■ **Prompt A**: Can you write out the part of the juvenile hearing passage that opens with the words containing "On June 11, 2008, the" and closes with "that same day.", copying it word for word?
■ **Prompt B**: What comes next in the juvenile hearing passage? Continue it from where it stops.

On June 11, 2008, the juvenile court entered a written order denying appellant's Motion to Hold Adjudicatory Hearing within Sixty Days. Thereafter, on June 26, 2008, the adjudicatory hearing was held before the juvenile court. The record reveals that appellant was personally served with the petition at 9:00 a.m. that same day.

Prior to receiving evidence at the hearing, appellant's counsel renewed the motion to hold the adjudicatory hearing within sixty days. Appellant contended that, because the juvenile court had jurisdiction over appellant at the April 22, 2008 detention hearing, the adjudicatory hearing should have been held on June 20, 2008, and that there was no extraordinary cause to hold the hearing on June 26, 2008. Specifically, counsel stated, “without the extraordinary cause finding I don't believe that we can go forward today.” The State responded that the sixty day time period of Rule 11-114 did not begin to run until the petition was served. The State also argued that [a] continued detention hearing after the juvenile is arrested is not considered filing a petition. It's not considered a notice of the charges because the charges are not filed until the State's Attorney's Office signs the petition and files it with the Court.”

■ **Data block**:
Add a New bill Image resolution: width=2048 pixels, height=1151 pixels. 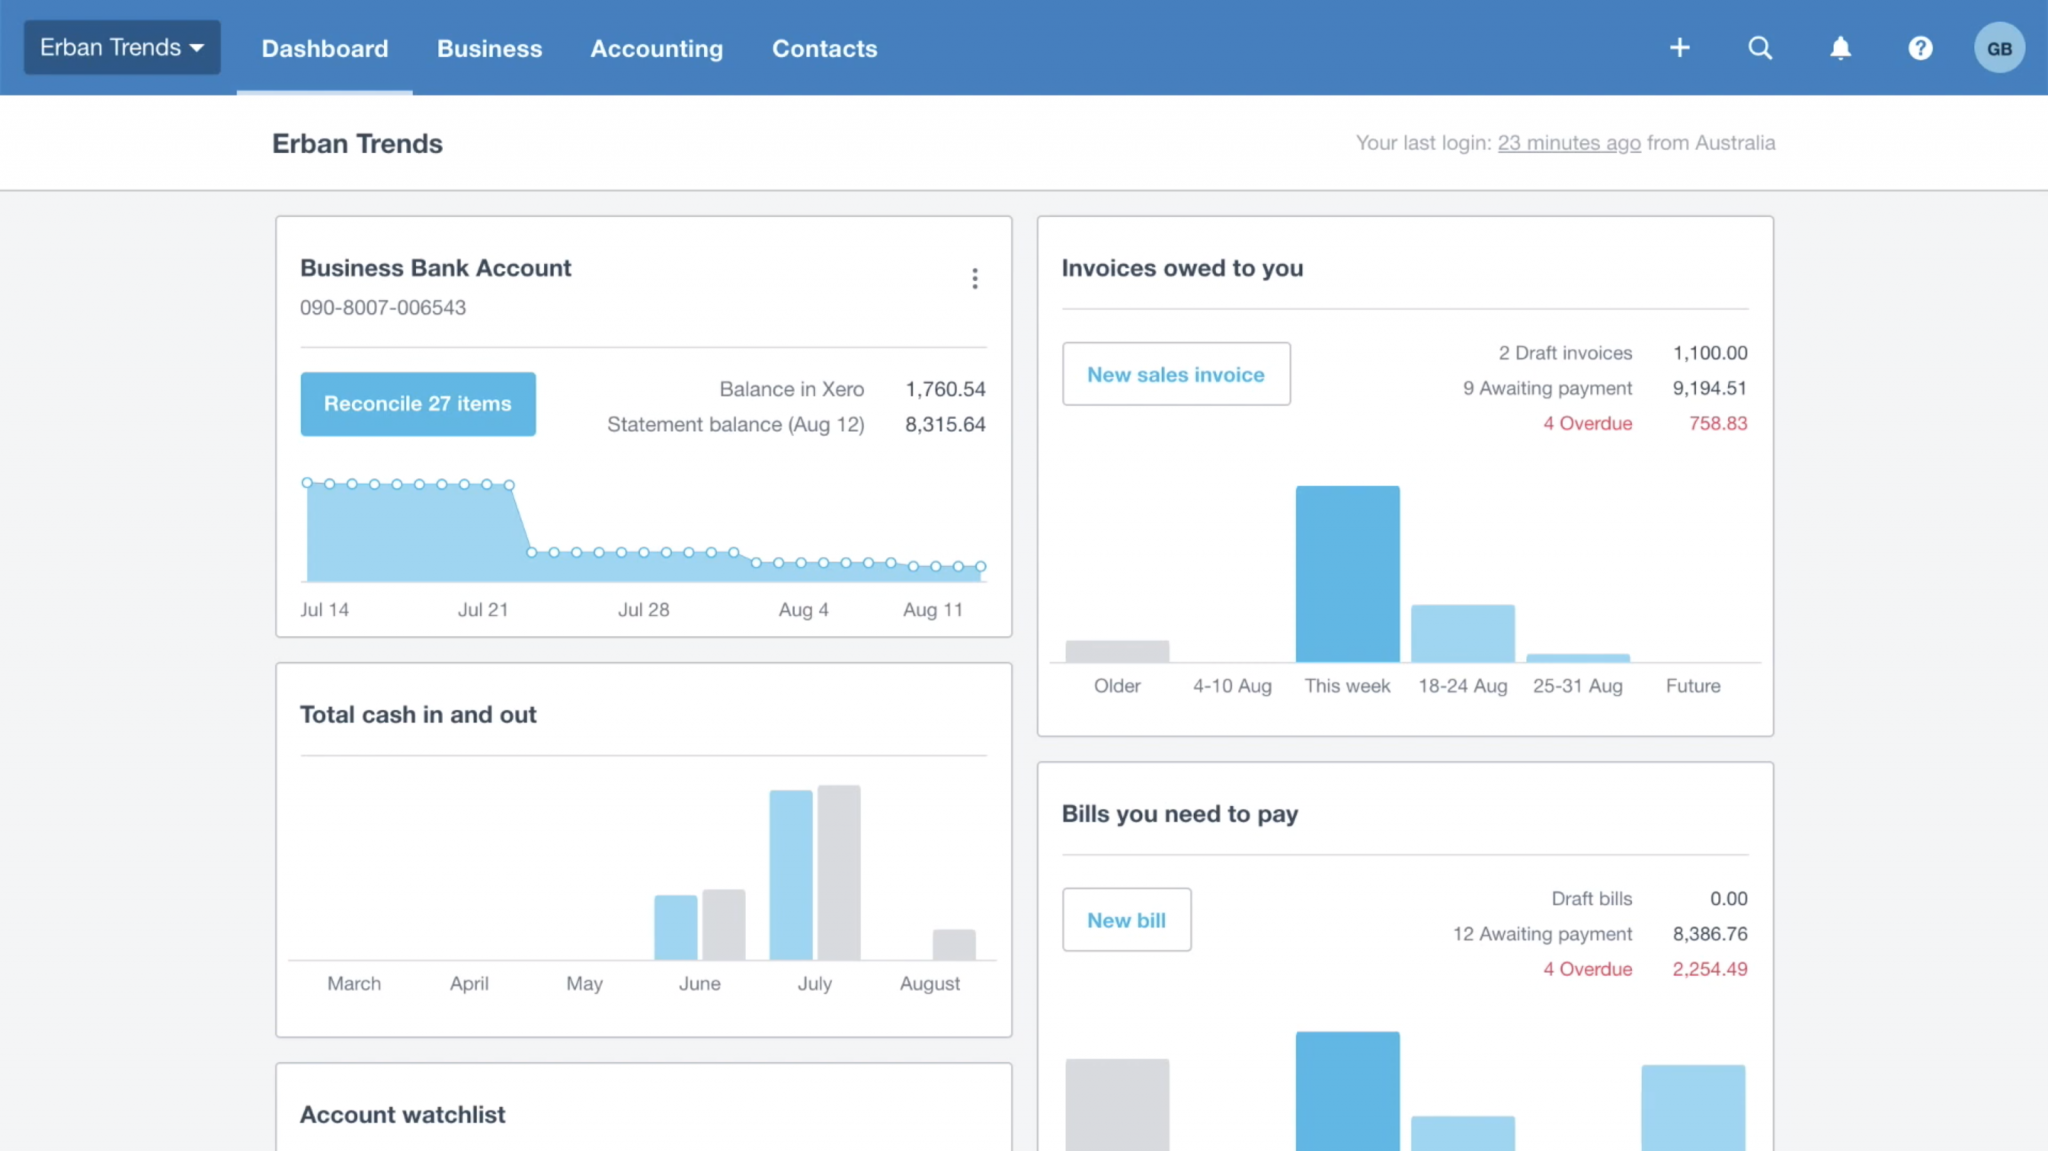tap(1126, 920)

■ **Task output A**:
On June 11, 2008, the juvenile court entered a written order denying appellant's Motion to Hold Adjudicatory Hearing within Sixty Days. Thereafter, on June 26, 2008, the adjudicatory hearing was held before the juvenile court. The record reveals that appellant was personally served with the petition at 9:00 a.m. that same day.

■ **Task output B**:
After the juvenile court confirmed that appellant actually was served with the petition the day of the adjudicatory hearing, her counsel argued that, pursuant to C.J. § 3-8A-15,

a child may be placed in detention for, to protect the child or others, or if the child is likely to leave. And then it talks about how continuation of detention under section (d) if they are not released then they shall immediately file petition to authorize detention and have a hearing. And I think that the rules contemplate at that hearing for continued detention as it's done in most jurisdictions, the petition is filed at that time. Otherwise I'm just not sure how the Court's getting to jurisdiction to authorize continued detention.

Noting that appellant was released on May 7th on electronic monitoring, and after agreeing with appellant's counsel's suggestion that this was still detention, the...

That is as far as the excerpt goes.